Read this before you commit your first patches

Most of the main SciRuby’s landing page on Github holds the stable version of SciRuby gems but developers and contributors should work on the very latest (bleeding edge) repositories in order to make sure that changes can be committed without conflict arising.

Try reading Finding The SciRuby Development Repositories on Github if you would like a brief introduction on finding the latest development gems to work on from Github. Also go through the coding guidelines before sending your first patch.

How to submit a patch ("pull request")

Here's a great tutorial: http://www.thinkful.com/learn/github-pull-request-tutorial/

Have a look and feel free to ask if you have any questions.

Instructions for mentors

Guidelines for mentors to submit projects:

  • Specify the name of your project as a heading.
  • Write a paragraph or two with further details.
  • Write a small 'Skills' section detailing the skills that the student must possess to complete the project.
  • Write down your own GitHub handle and contact details in a 'Mentor Details' section over which the student can contact you.
  • If anyone else wants to co-mentor a project, please specify your details along with the mentor's details.

Project Ideas

Visualization projects

Ruby Matplotlib

There exist several plotting libraries for Ruby, but none of them is as readily usable as either Matlab's plotting system or the Matlab-inspired Python Matplotlib. This lack of a matlab/matplotlib-compatible Ruby plotting library is Ruby's single biggest obstacle as a scientific library.

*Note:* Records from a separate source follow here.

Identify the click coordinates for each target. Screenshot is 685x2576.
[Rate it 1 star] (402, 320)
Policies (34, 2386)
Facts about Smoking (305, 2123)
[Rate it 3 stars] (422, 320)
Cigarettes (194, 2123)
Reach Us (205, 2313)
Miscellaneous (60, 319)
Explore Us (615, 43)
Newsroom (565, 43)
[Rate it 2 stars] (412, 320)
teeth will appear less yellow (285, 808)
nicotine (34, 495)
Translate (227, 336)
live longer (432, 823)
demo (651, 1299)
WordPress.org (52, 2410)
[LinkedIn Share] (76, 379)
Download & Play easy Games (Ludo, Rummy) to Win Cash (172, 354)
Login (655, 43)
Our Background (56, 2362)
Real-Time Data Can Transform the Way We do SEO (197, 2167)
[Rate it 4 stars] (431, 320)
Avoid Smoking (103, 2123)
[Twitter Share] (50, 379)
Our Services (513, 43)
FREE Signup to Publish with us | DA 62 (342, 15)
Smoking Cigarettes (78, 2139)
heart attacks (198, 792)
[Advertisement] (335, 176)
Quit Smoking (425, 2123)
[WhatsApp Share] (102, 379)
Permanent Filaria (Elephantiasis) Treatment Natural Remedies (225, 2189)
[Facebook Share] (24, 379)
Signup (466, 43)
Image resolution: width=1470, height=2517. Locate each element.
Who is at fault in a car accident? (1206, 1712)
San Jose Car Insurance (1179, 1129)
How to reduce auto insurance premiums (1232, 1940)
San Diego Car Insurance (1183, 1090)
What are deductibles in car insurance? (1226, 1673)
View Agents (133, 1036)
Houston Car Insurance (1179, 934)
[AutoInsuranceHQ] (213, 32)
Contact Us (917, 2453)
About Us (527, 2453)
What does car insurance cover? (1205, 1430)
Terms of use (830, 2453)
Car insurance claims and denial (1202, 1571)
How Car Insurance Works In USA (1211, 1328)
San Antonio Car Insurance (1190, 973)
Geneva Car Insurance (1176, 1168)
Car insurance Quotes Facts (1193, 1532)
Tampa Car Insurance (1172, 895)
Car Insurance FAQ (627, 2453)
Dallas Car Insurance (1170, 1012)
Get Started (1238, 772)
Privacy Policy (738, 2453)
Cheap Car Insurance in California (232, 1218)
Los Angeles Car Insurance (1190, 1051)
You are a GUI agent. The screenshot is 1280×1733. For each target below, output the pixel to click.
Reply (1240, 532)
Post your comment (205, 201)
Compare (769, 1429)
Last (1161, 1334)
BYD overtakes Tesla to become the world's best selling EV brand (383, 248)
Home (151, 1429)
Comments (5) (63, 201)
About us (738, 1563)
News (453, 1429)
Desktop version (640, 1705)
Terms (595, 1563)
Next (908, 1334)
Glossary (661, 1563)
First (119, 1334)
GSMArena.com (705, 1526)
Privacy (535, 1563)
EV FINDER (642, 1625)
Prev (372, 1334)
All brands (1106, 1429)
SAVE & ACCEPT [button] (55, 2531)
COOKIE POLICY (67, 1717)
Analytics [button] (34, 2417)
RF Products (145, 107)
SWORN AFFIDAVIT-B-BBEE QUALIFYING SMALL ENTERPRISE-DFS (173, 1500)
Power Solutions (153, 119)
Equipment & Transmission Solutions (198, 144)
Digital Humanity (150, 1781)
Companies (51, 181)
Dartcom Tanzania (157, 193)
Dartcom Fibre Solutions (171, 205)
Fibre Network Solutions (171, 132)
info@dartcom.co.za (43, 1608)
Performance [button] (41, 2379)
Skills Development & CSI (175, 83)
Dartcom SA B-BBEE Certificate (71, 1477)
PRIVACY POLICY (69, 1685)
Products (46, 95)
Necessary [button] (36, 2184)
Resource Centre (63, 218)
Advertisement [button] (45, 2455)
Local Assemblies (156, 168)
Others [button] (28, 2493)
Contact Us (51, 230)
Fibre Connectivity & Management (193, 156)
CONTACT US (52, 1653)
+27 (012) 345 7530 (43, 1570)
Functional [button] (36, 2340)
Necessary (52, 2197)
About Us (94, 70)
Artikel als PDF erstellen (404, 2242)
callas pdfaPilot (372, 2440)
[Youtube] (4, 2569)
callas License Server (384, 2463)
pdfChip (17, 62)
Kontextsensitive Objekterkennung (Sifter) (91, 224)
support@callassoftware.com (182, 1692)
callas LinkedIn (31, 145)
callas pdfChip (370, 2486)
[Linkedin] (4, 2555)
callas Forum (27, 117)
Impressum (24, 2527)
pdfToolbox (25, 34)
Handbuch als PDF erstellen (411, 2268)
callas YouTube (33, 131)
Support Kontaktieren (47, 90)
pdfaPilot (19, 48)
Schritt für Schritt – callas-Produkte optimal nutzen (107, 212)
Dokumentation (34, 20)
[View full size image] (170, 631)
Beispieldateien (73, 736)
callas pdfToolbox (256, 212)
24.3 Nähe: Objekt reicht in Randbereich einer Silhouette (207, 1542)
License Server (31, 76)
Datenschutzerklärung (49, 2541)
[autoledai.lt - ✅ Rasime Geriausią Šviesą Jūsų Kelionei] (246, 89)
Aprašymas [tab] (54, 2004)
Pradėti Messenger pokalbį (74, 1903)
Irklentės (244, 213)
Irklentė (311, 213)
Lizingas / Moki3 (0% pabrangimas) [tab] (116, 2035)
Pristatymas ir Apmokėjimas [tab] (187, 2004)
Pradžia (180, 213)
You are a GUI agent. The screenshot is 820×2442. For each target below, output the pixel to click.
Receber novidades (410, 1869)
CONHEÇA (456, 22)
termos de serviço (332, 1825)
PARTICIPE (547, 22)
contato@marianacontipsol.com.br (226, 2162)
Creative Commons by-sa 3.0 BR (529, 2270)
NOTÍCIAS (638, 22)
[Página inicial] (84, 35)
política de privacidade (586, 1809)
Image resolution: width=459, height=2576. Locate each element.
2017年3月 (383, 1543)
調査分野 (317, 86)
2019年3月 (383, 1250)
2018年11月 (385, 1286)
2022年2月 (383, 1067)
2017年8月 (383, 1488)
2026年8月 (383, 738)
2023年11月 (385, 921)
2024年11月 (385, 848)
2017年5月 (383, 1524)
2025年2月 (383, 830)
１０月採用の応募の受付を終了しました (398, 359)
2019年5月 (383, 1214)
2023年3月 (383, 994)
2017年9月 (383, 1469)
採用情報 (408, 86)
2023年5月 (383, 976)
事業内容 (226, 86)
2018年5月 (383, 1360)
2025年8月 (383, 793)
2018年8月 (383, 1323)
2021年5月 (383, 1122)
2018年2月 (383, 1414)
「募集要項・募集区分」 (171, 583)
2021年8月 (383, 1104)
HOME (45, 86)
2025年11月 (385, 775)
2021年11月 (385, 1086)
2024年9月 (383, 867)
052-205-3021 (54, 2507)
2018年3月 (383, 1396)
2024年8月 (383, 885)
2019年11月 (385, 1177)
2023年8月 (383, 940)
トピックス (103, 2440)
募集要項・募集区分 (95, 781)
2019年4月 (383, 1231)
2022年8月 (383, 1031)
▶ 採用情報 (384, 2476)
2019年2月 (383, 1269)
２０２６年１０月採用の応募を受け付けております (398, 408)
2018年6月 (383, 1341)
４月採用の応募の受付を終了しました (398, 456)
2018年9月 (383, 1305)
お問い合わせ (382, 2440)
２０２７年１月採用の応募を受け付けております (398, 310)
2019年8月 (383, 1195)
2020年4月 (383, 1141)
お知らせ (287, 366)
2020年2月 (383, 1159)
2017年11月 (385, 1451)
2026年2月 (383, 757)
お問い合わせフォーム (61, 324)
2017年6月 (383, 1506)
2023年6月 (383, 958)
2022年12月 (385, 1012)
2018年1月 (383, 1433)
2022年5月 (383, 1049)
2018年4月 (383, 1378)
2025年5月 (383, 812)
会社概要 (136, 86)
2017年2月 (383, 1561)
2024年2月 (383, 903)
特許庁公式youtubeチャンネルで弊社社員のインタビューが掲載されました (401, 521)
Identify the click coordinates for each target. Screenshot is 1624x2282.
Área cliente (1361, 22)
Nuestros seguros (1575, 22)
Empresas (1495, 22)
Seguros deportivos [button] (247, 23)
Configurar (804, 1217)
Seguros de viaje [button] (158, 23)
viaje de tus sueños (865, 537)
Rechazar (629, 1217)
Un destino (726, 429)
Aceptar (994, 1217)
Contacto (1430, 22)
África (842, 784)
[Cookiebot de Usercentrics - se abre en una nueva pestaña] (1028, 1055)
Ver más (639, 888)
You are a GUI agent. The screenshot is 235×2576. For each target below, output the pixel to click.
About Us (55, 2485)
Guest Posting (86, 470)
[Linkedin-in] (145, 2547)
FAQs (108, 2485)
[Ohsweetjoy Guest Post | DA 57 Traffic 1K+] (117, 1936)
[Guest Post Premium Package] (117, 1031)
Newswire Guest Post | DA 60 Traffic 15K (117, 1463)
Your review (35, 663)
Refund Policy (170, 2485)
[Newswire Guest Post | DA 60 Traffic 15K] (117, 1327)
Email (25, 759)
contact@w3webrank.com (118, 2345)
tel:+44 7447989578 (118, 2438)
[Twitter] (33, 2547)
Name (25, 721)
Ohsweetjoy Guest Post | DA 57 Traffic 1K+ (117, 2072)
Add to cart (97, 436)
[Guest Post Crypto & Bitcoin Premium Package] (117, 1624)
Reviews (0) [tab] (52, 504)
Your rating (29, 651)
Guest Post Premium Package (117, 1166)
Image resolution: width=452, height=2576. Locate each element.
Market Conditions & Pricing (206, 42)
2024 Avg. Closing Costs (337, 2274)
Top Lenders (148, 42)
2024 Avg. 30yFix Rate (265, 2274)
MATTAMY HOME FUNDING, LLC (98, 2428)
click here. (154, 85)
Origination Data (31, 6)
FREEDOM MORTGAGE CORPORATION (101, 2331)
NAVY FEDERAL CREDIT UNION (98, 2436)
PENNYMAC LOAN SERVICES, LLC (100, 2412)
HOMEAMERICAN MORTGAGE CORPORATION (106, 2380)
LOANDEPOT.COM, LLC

This project is longer term than just one GSOC, but the Ruby Science Foundation is prepared to allocate funds to provide an ongoing grant for development of such a library.

Several approaches have been discussed:

  1. Provide a Ruby API for the C code in Python matplotlib. This approach has been considered in the past, but is almost certainly infeasible, as matplotlib is extremely tightly coupled with Python.
  2. Provide a Ruby-to-Python bridge to expose Python matplotlib in Ruby. The largest problem with this strategy is the challenge of debugging across three languages. Suppose a plot call doesn't work; is the problem with the underlying C code, the Python code which accesses the C code, or the Ruby–Python interface?
  3. Rewrite matplotlib in a language-independent form and expose it to Ruby. This is an enormous task, but a key advantage is the language independence; other languages' communities could provide APIs as well, and thus provide some of the locomotive force for development of such a language-independent tool. This would likely need to be attempted in C++ rather than C (due to ready availability of data structures). It is an enormous task.
  4. Write a Ruby matplotlib from scratch. This approach should be significantly easier than the language-independent matplotlib, but may not have as broad of appeal. It allows you to use Ruby's native data structures (or possibly NMatrix) for storage, thus relying on underlying C (and/or Java code) so you have less rewriting to do.
  5. Other? Perhaps you can think of something we've missed. Remember that GSOC with SciRuby is about researching and presenting the best solution, and then following through on it; and collaboration with others.
  • Mentors: John Woods (@mohawkjohn) for approach 3, 4, or 5.
  • Co-mentors: Rakhi Sharma (@rakhisharma)
  • Recommended skills: C/C++
  • This project may be able to accommodate multiple students with proven teamwork skills.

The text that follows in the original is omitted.